66

I'm creating a web app that requires registration/authentication, and I'm considering using an email address as the sole user id. Here are what I see as the pros and cons (updated with responses):

PROS

  1. One less field to fill out during registration (it would just be email address, password, and verify password). I'm a big fan of minimalistic registration.

  2. An email address is easier to remember. (thanks Mitch, Jeremy)

  3. You don't have to worry about your favorite username being taken already - you're the only one who uses your email address. (thanks TStamper)

CONS

  1. User has more to type every time they log in.

  2. What if a user wants multiple accounts? They'll need another email address. (Do I even want a user to be able to create multiple accounts?)

  3. Easy for a potential attacker to guess (if they know the target's email address, they know the login id). (thanks Vasil)

  4. Users may be tempted to use the same password they use for their email account, which is bad security. (thanks Thomas)

  5. If you change email addresses frequently, it may be difficult to remember which address you used to sign up for a site after a long hiatus. (thanks Software Monkey)

  6. A hacker could spam the registration form and use "email already taken" responses to generate a list of valid emails. (thanks David)

  7. Not everyone has an email address. (thanks Nicholas)

If I went with email as id, I would provide a mechanism to allow it to be changed in the event a user changes address. In this case users would not be posting content to a public site, so a separate username won't be necessary to protect the email addresses (but it is something to consider for other sites).

Another option is to implement OpenID (which is a whole other debate).

This seems to work for Google, but their services are tightly integrated. What have I missed in my analysis? Do you have any recommendations? Does anyone have experiences to share?

FINAL EDIT

Thank you all for your responses. I have decided to use email as an id, but then allow the creation of a username for login purposes after registration. This allows a little flexibility while keeping registration as short as possible. It also prevents problems when a user changes email addresses (they can just log in with their username and update it). I will also be implementing methods to prevent brute-forcing of email addresses out of the registration and login systems (mainly a cool-down period after repeated attempts).

  • 1
    Your first PRO isn't true in every case, because your user will still need a username for posting content on your site. – Sandor Davidhazi Mar 15 '09 at 2:54
  • You should edit your question with short-list of pro/con from the answers. – Lawrence Dol Mar 15 '09 at 22:30
  • @vamin: if an answer helped you, please accept it. Thanks – Mitch Wheat Jul 16 '11 at 1:04
  • OR you could only display "ID / Password combination not correct. Please try again or reset your password." Whichever method you use, remember to also use some countermeasures in the "reset your password" page for spiders. – Francisco Presencia Nov 16 '12 at 12:36

15 Answers 15

4

I tend to not prefer pro/con lists, and instead try to think of benefits and challenges.

# DATA BLOCK:
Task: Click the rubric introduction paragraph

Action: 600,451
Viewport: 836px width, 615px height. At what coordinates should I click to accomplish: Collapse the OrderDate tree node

# WORK TO DO:
1) List every con that the post about email as a user ID gives under "CONS".
2) Summarize the post about email as a user ID in two sentences.
Use only the post about email as a user ID, not the listing.

# FINAL RESULTS:
1)
1. The user has more to type every time they log in.
2. A user who wants multiple accounts will need another email address.
3. It is easy for a potential attacker to guess, since knowing the target's email address means knowing the login id.
4. Users may be tempted to use the same password they use for their email account, which is bad security.
5. Someone who changes email addresses frequently may find it difficult to remember which address they used to sign up after a long hiatus.
6. A hacker could spam the registration form and use "email already taken" responses to generate a list of valid emails.
7. Not everyone has an email address.

2) The writer is building a web app and weighs using an email address as the sole user id, listing pros such as shorter registration and easier recall against cons such as more typing at login, easier guessing by attackers, and the fact that not everyone has an email address. In the final edit, the writer decides to use email as the id but allow a username for login after registration, along with measures such as a cool-down period to prevent brute-forcing of email addresses.